Global Communications & Marketing Leader | Brand, Culture, Reputation

  • The Work
  • Sectors and Disciplines
  • About
  • Testimonials
  • On The Record
  • Linkedin

VINTAGE BY HEMMINGWAY FESTIVAL

The GM briefed me to develop a last-minute creative solution after the festival was unable to secure headliners or notable talent. This was essential to ensure we could launch ticket sales and start generating revenue.

Vintage Festival had just been acquired. There were no headline acts to announce, no ticket sales coming in, and a cash flow problem that needed solving fast. In a festival market where launches live and die on the strength of the lineup, the conventional playbook was not available.

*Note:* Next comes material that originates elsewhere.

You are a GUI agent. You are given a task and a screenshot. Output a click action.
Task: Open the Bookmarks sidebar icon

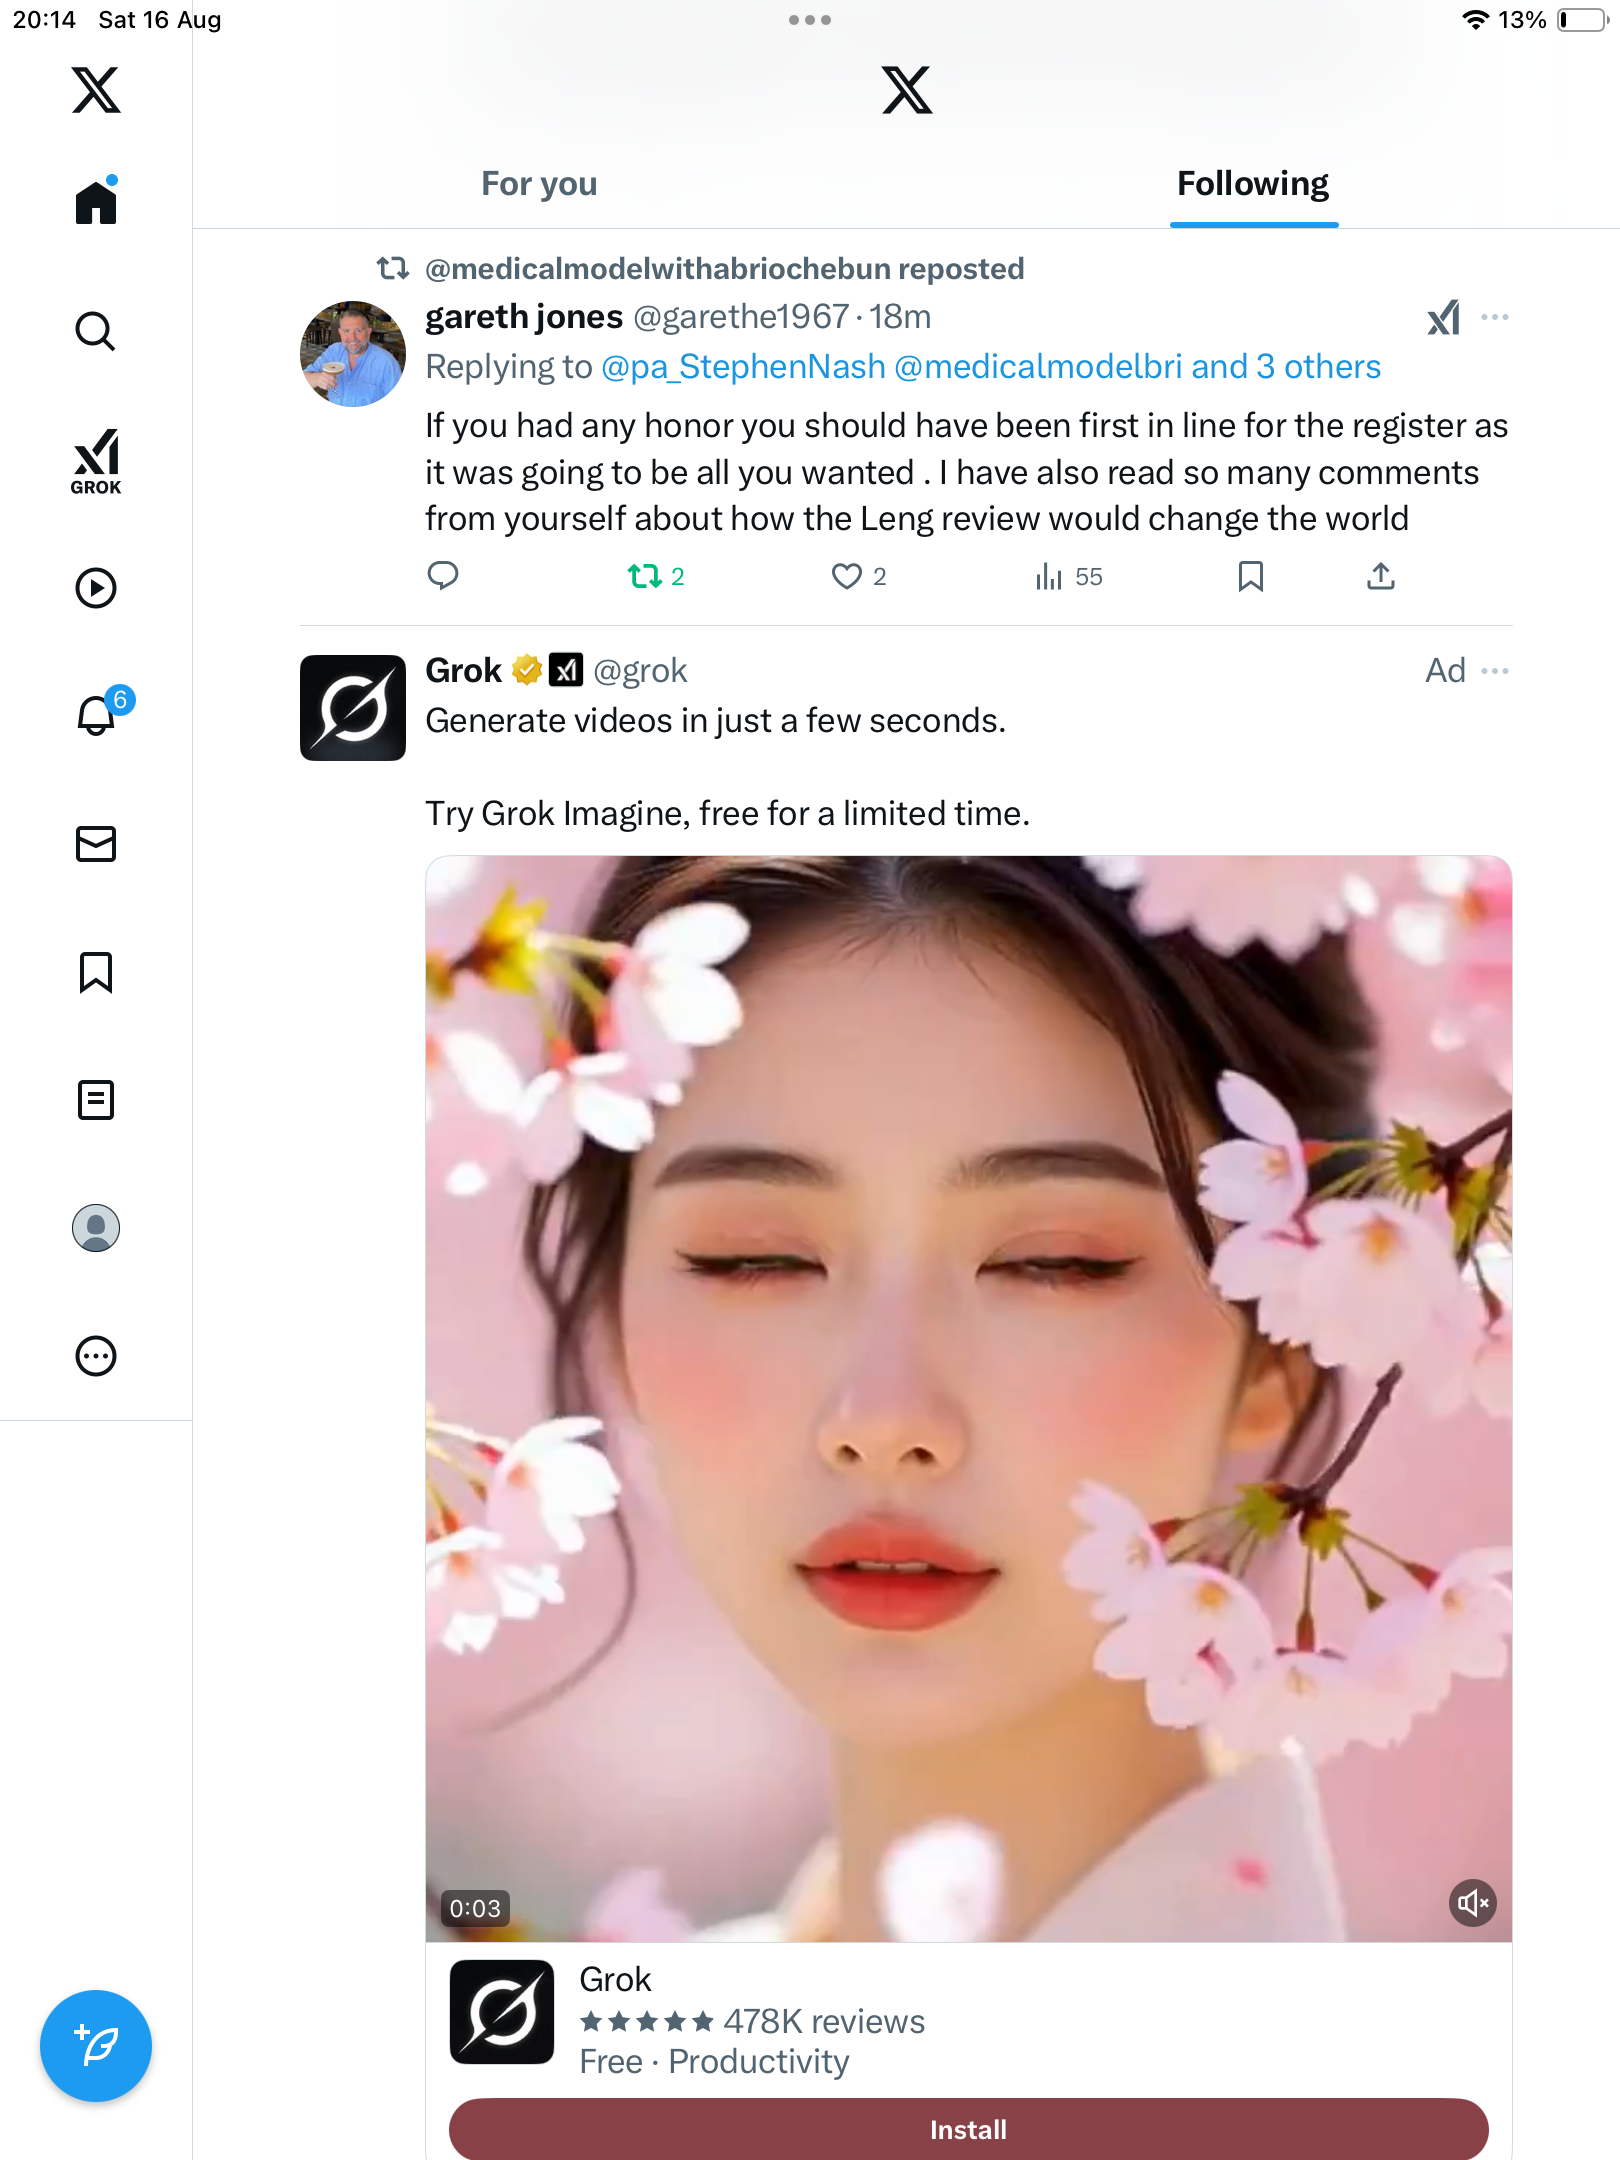96,972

The solution was to make the festival itself the headline - by attaching it to something bigger than any act could be. The idea was conceived, developed, executed and launched in two weeks.

In 2012, three things converged. Sir Peter Blake turned 80. Sgt Pepper's Lonely Hearts Club Band celebrated its 45th anniversary. And London 2012 had placed British culture, history and creative identity at the centre of the global conversation. Vintage - a festival celebrating British creative culture across music, art, design, film, fashion and food - sat at the exact intersection of all three. The idea was to recreate the most iconic album cover in British music history, with the man who designed it, at the festival that had just made British culture its entire proposition.

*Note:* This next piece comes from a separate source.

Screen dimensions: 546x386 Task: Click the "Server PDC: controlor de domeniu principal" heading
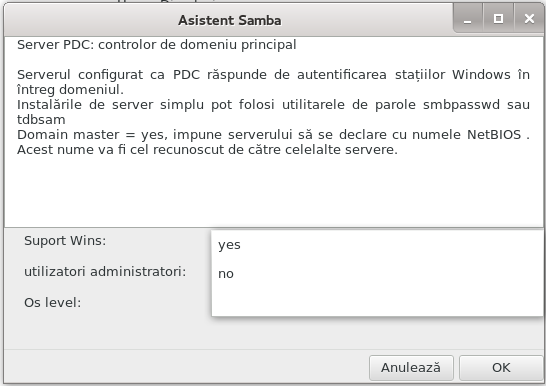[157, 45]
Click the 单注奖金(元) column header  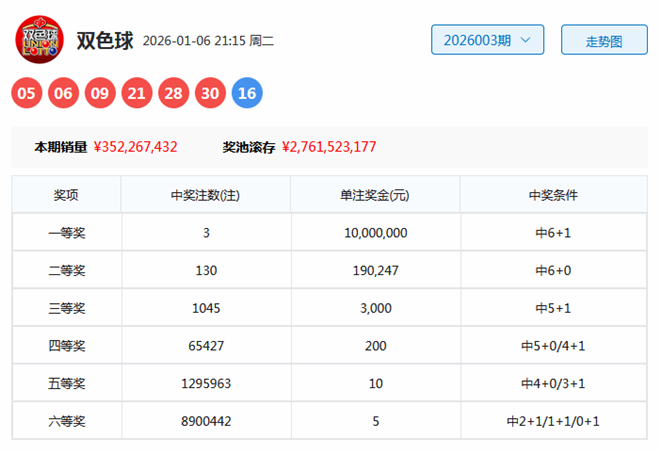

No lineup. No budget to speak of. Two weeks. The story was the campaign - and the campaign needed to sell tickets.

The Concept

The image was created digitally by Sir Peter Blake and the Hemingway Design team, led by Vintage Festival founder Wayne Hemingway. Taking the spirit and structure of the original Sgt Pepper's cover as its starting point, Blake assembled a dense, layered collage of British cultural figures - each one personally selected and annotated by Blake himself, with his own commentary on why they deserved their place.

The cast spanned six pillars of British creative culture - music, art, design, film, fashion and food - from the 1920s to the early 1990s. David Bowie, Mick Jagger, John Lennon, Paul McCartney, Ringo Starr, George Harrison, Amy Winehouse, Ian Curtis, Noel Gallagher, John Peel. David Hockney, Francis Bacon, Damien Hirst, Tracey Emin, Lucian Freud, Grayson Perry. James Dyson, Norman Foster, Jonathan Ive, Sir Terence Conran. Alfred Hitchcock, David Lean, Ridley Scott, Audrey Hepburn, Nick Park. Twiggy, Alexander McQueen, Vivienne Westwood, Mary Quant, Paul Smith, Kate Moss. Delia Smith, Heston Blumenthal, Fanny Craddock.

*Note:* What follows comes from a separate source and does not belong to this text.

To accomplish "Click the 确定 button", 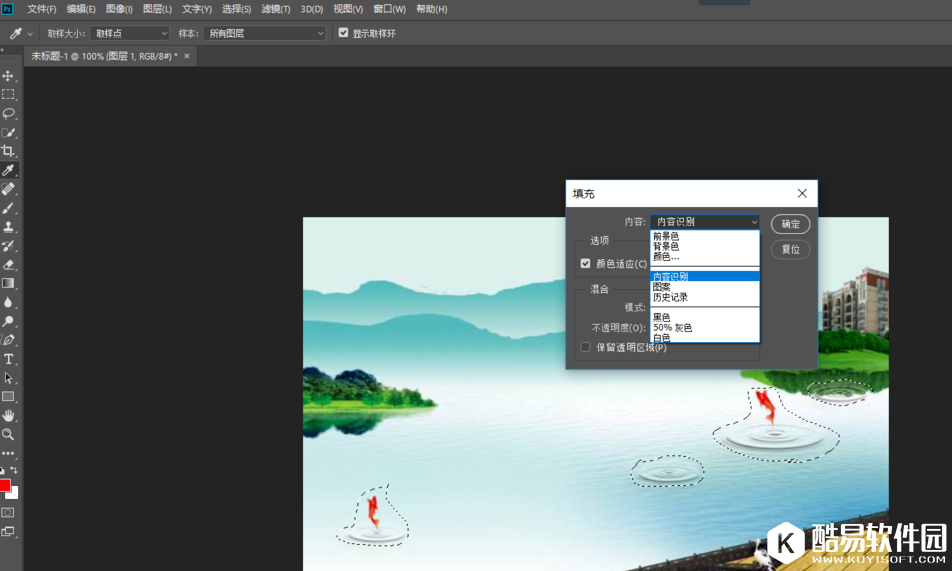I will [x=790, y=224].
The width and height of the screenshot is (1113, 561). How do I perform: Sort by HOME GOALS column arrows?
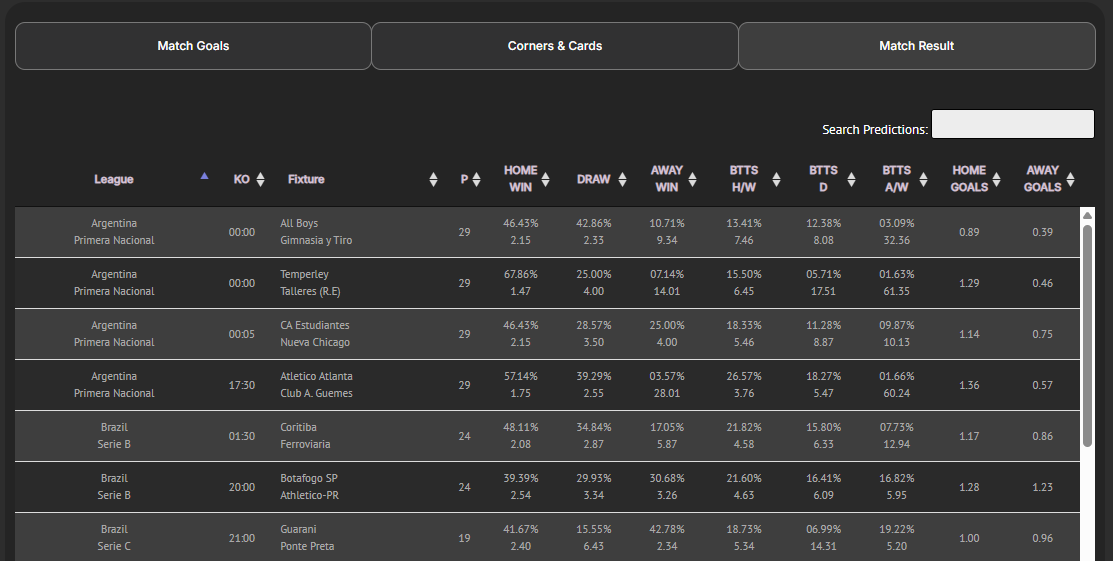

Wayne Hemingway and Sir Peter Blake sat at the centre - flanked by headline talent - with the central roundel marking Peter Blake's 80th: Family, Friends and Icons. The result was titled Vintage Blake - a piece of original artwork in its own right, rooted in the Sgt Pepper's tradition but entirely its own thing. Every person included had been chosen by Blake. Every choice came with a reason.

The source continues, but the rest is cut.